:: What to produce ::
Where a line of the data holds the word "project", copy that line.

::: Data to use :::

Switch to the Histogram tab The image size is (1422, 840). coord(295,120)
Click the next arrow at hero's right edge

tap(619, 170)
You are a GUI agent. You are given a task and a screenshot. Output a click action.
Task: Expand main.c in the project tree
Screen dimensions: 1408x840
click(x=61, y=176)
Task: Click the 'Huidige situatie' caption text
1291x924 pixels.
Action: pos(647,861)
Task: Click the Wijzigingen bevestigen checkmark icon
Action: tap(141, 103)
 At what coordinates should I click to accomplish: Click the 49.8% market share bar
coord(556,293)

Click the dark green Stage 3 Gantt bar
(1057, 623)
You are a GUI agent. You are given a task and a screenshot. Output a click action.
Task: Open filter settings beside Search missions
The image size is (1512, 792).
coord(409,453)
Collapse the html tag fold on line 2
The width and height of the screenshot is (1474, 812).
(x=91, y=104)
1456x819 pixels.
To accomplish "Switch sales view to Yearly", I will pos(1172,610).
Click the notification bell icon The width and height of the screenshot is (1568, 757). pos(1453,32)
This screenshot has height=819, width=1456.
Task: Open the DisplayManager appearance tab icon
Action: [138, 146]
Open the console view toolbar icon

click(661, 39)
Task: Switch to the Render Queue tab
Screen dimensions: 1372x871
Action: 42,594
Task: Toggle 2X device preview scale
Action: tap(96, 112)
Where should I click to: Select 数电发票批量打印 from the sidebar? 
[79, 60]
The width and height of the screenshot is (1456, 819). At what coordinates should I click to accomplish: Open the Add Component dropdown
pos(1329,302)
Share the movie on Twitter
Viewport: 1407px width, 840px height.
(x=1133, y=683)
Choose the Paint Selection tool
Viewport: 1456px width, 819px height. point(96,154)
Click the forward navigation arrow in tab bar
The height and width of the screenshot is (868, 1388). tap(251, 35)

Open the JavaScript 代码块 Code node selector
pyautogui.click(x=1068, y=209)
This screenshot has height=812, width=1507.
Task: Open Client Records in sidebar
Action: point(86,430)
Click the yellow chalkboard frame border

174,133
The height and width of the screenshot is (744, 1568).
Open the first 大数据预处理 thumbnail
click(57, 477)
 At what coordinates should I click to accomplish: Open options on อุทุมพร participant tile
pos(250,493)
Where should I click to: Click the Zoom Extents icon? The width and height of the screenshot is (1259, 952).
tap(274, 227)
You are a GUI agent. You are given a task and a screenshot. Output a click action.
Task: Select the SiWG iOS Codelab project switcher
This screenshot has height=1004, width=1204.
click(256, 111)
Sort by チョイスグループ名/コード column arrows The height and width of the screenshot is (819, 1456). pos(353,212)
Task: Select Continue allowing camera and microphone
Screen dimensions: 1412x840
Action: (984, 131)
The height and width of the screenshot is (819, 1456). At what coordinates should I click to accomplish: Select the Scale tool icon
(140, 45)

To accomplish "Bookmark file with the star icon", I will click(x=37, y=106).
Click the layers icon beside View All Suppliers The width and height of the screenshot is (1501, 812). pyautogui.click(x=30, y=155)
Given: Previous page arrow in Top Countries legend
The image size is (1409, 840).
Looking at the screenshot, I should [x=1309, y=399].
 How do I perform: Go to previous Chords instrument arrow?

:::

:: Result ::
Task: Expand main.c in the project tree
Task: Select the SiWG iOS Codelab project switcher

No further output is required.